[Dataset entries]
* * * * * * *

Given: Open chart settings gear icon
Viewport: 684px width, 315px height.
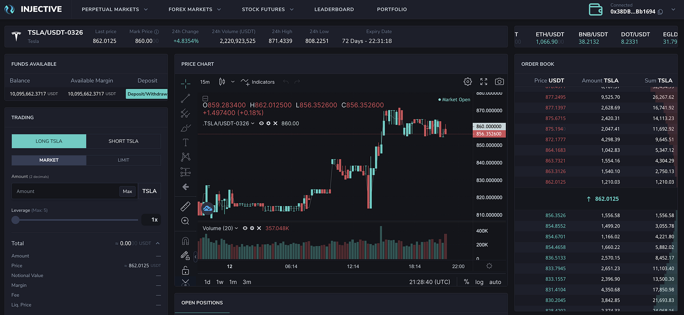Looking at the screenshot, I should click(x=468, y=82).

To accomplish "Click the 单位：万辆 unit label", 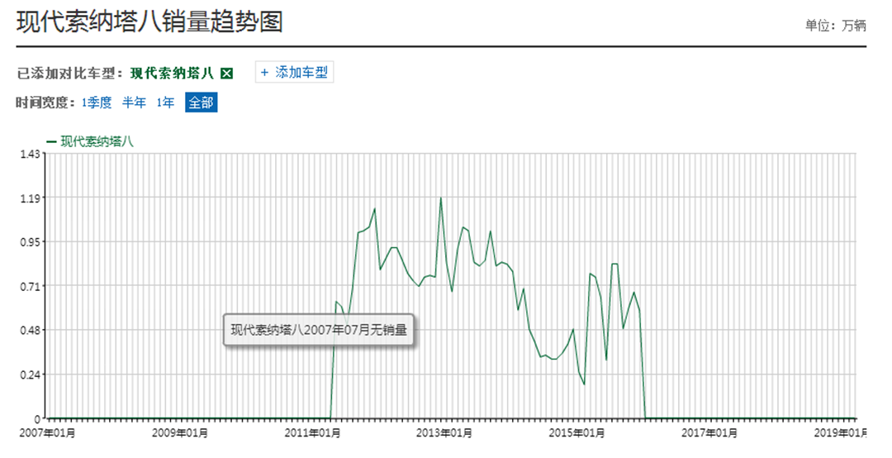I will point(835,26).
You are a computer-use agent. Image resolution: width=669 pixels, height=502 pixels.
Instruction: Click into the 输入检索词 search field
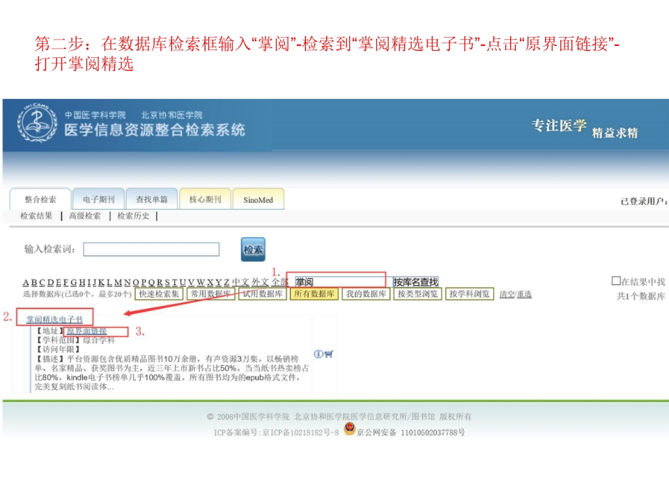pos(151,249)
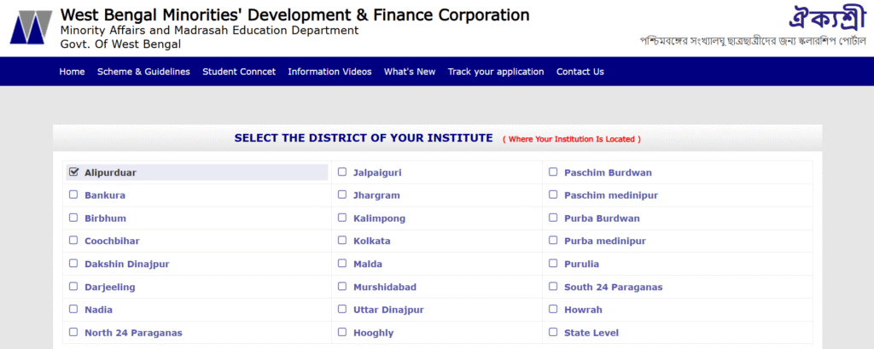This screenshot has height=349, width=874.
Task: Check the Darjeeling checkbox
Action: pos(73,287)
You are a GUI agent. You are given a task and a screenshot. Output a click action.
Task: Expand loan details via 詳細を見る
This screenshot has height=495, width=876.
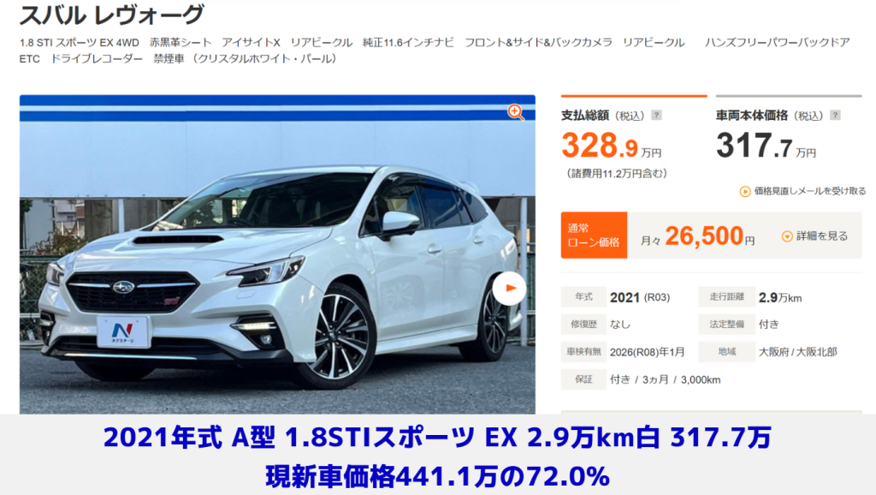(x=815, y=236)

* * * * * * *

Instructions for the task:
With "agent" as the string to match, show every line of the entries above that has it.

Task response:
You are a computer-use agent. Image resolution: width=669 pixels, height=502 pixels.
You are a GUI agent. You are given a task and a screenshot. Output a click action.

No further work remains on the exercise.